Rounding Up to Multiples of Powers of Two Efficiently

Suppose we want to round a number, n, up to the next multiple of p, where p is a power of two. We might write some naive code like this:

int64_t
round_up(int64_t n, int64_t p)
{
	int64_t rem = n % p;
	if (rem == 0) {
		return n;
	}
	return n + p - rem;
}

We calculate the remainder of n divided by p. If n is already a multiple of p, then we can just return n. Otherwise, we calculate how far we are from the next multiple – that’s p - rem – then add that onto n, and return. A little fiddly, but it’s quite simple all up. The resulting assembly is no fun, though:

round_up:
	sdiv    x8, x0, x1
	msub    x8, x8, x1, x0
	add     x9, x1, x0
	sub     x9, x9, x8
	cmp     x8, #0
	csel    x0, x0, x9, eq
	ret

sdiv, which performs division, can take up to nine cycles on the M1’s Firestorm cores, while msub, which includes a multiplication, can take up to three cycles. Theoretically, in the best case this function will take ten cycles. Surely we can do better since we know that p is a power of two?

Rounding down efficiently

Though it isn’t immediately clear how this is relevant, there’s a fast way to round a number down to the next multiple of a power of two.

Let’s say we want to round 100 down to the nearest multiple of 16, which is 2⁴. To do this, let’s look at some multiples of 16 in binary to see if we can spot a pattern:

decimal	binary
16	`00010000`
32	`00100000`
48	`00110000`
64	`01000000`

Notice anything?
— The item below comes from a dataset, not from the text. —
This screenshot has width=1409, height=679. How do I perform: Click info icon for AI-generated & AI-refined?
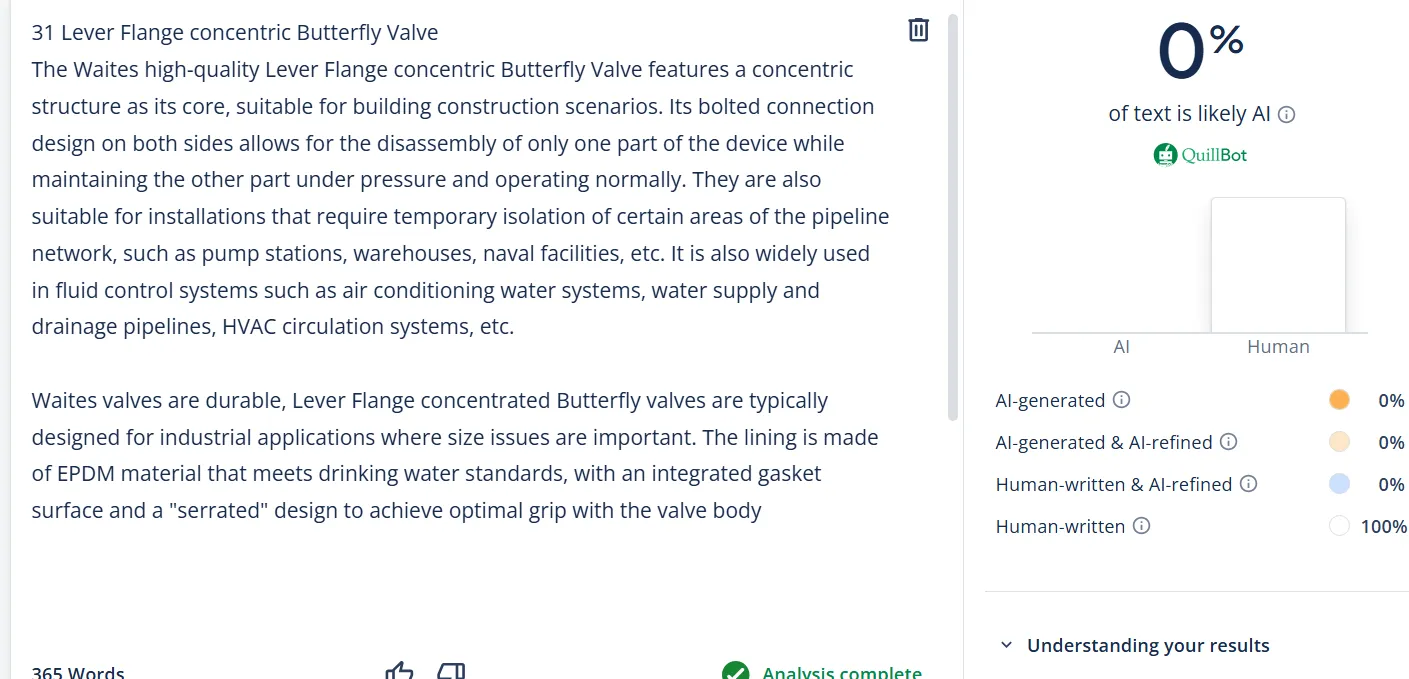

The last four bits are always zero! To round a number down to the next multiple of 16, we can just zero out the bottom four bits:

int64_t
round_down_16(int64_t n)
{
	return n & 0xfffffffffffffff0;
}

If n is a power of 16 then we’re just zeroing out bits that are already zero – no effect. If n isn’t a power of 16 then we’re turning off bits that were set, meaning the returned value will be less (we’re rounding down, after all).

Masks

In decimal, powers of ten are always a 1 followed by several 0s. When you subtract one from a power of ten, you end up with a series of 9s with one less digit than you started with. For example 100_000 - 1 == 99_999. Equivalently, powers of two in binary are always a 1 followed by several 0s. Subtracting one from these gives a series of 1s. To find the equivalent of that large fff... constant from the previous section for any value of p, we can rely on the fact that p is a power of two:

int64_t
round_down(int64_t n, int64_t p)
{
	return n & ~(p - 1);
}

Going back to our example of 16 from before, 16 - 1 == 0b1111. We want zeroes in those bottom four bits, not ones, so we take the complement: ~(16 - 1) == 0b11111...111110000.

The solution

We want to round up though, not down. To achieve this we can use another little trick: rather than figuring out how to round up, let’s see if we can modify n so we can round down every time instead.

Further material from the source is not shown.